At 7″, Samsung is claiming this device fits in a pant or jacket pocket. Dell offered similar capability with its 5″ Streak. I am not sure how comfortable a 7″ device would be. With all eyes on the iPad, it is interesting that Samsung went with 7″ for its first tablet. It fits exactly between the iPad and the Dell Streak. I think it would have been better to start with 9 or 10 inches. In theory a bigger one will follow soon after, so it is likely that a larger screen is on its way.

Samsung seems to be vacillating between processor descriptions. On some sites it calls the processor a Hummingbird, and on others a Cortex A8. If you were confused by the alternate listings, the Hummingbird is based on the Cortex A8 architecture.

The Galaxy Tab will be available in Europe this month, and in the US this fall. There is no word on pricing, as Samsung is letting the carriers determine and announce the price.

What do you think? Are you itching for a 7″ tablet? Let me know in the comments.

AT&T and Motorola – Friends or Foes?

Tuesday, August 31st, 2010

AT&T logo

While rumors of the new Motorola Flipout for AT&T are floating around, I’ve been thinking about all the different Android devices in play now, specifically of the Motorola variety. When you hear Motorola, you likely think immediately of the Droid. Whether the original Droid, the Droid X, the Droid 2, or the Milestone, this line is arguably the best Motorola has ever produced. Why is it then, that AT&T is getting scraps?

At first glance one might assume that it is AT&T’s love affair with the iPhone that has kept Android phones at bay. This is entirely possible. There have been arguments that AT&T has intentionally offered crippled devices in order to keep sales of the iPhone going strong. At first this seemed plausible. First there was the promise of five Android phones by the first half of 2010. It failed to keep that promise. The Motorola Backflip was launched first, to muted fanfare. Nobody really liked the “unique form factor.”

Next came the Aria, which came as a surprise to a number of AT&T’s employees. The Aria is a great little phone with a major problem – it shatters with little effort. Next announced was the Dell Aero, but it went MIA for a while. The Samsung Captivate was the first sign that AT&T was starting to respect Android. The Xperia X10 further supported this notion. Dell launched the Streak and Aero on its own site, though both phones are only usable on AT&T in the US. This brings us to the Flipout.

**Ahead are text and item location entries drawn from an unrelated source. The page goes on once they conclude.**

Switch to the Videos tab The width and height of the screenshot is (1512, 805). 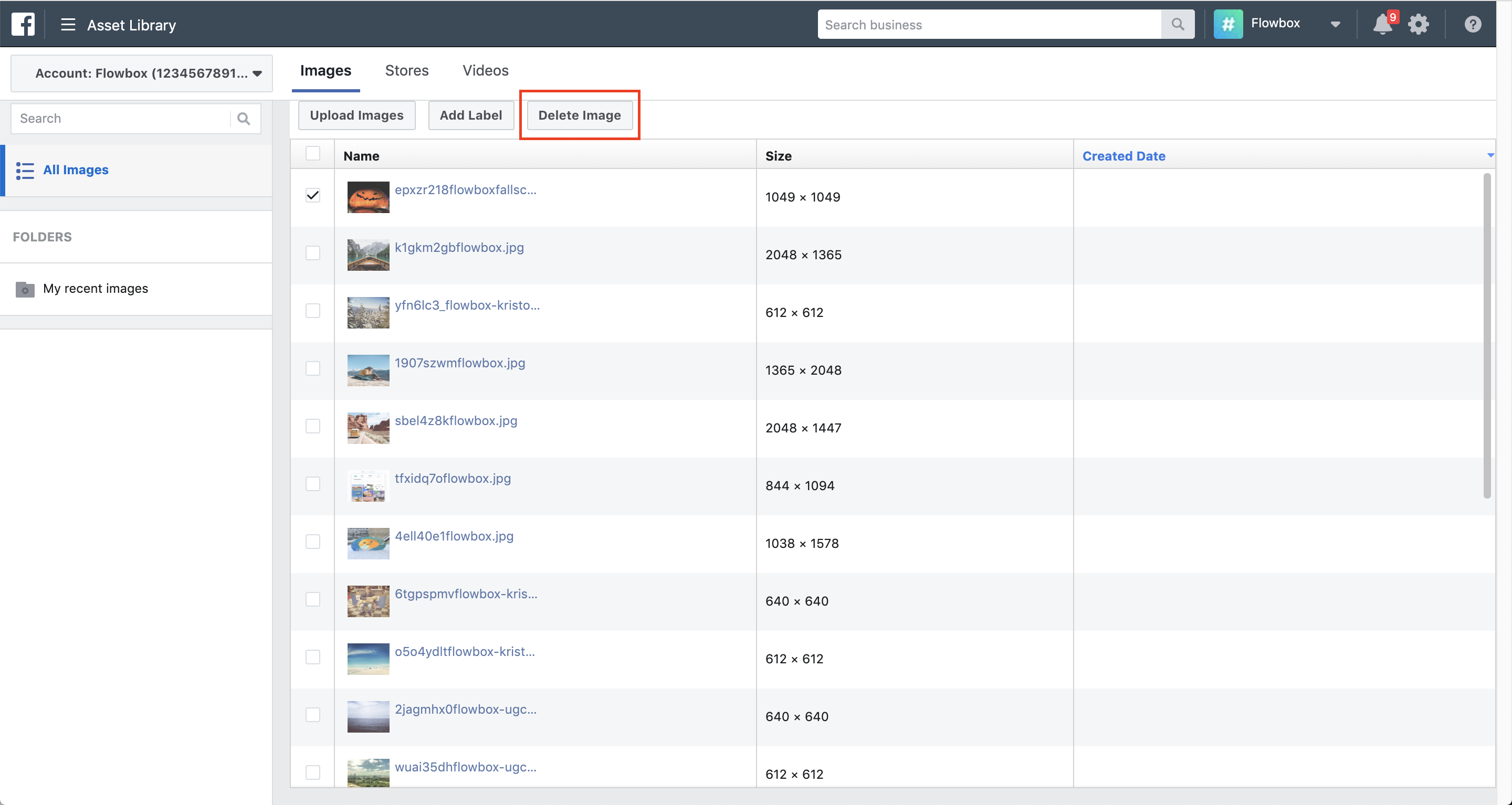pos(485,70)
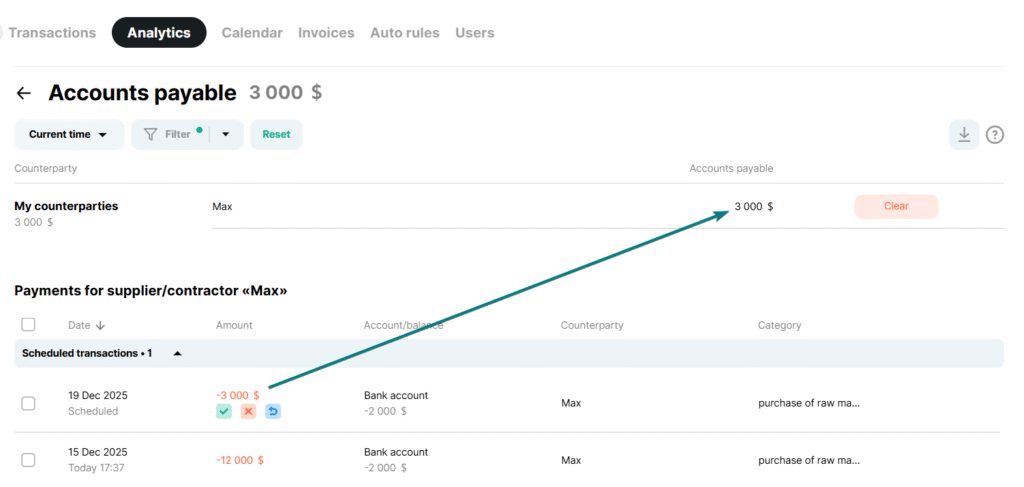
Task: Select the 15 Dec 2025 transaction checkbox
Action: [x=28, y=460]
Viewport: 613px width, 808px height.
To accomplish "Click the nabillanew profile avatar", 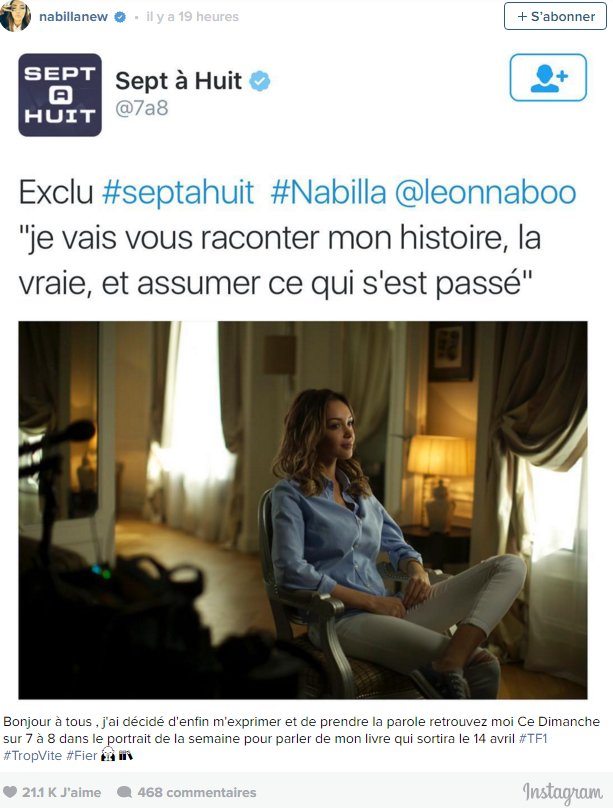I will pyautogui.click(x=15, y=15).
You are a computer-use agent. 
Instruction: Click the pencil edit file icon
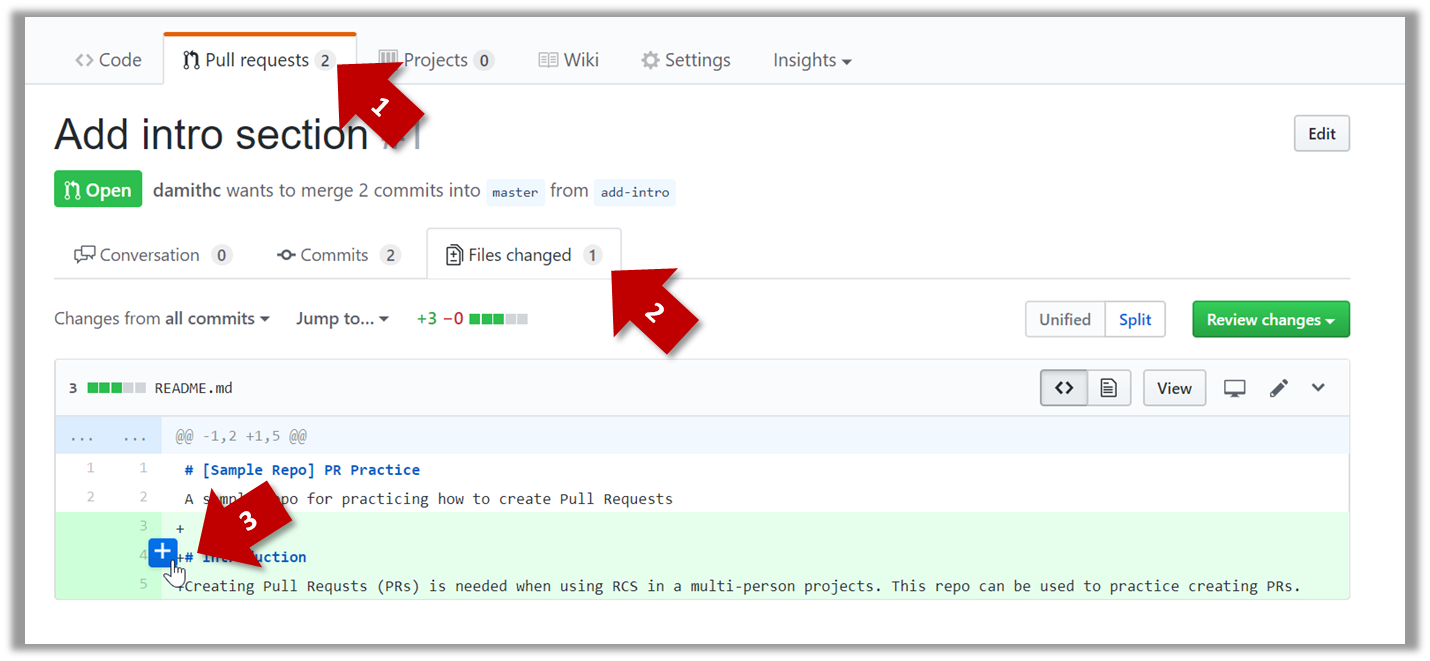1278,388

The Flipout does what it says. It goes from a square shape to a more rectangular shape when you flip it out. If the Backflip failed to excite fans, I don’t expect much from this phone. This now makes one wonder who’s fault these lackluster Motorola phones are. Is it AT&T’s short-sightedness striking again? Is Motorola intentionally giving the B squad phones to AT&T? We’ve seen the Droid. We know what Motorola can do. The Backflip and Flipout are poor examples of a Motorola phone.

Whatever the reason, AT&T fans are still waiting for a decent Motorola phone. In the mean time they have the Captivate, Xperia X10, and Blackberry Torch to occupy their time. I’m inclined to believe that AT&T is mostly responsible for the missing Droids, but it is purely speculation at this point. I’ve stopped giving AT&T the benefit of the doubt.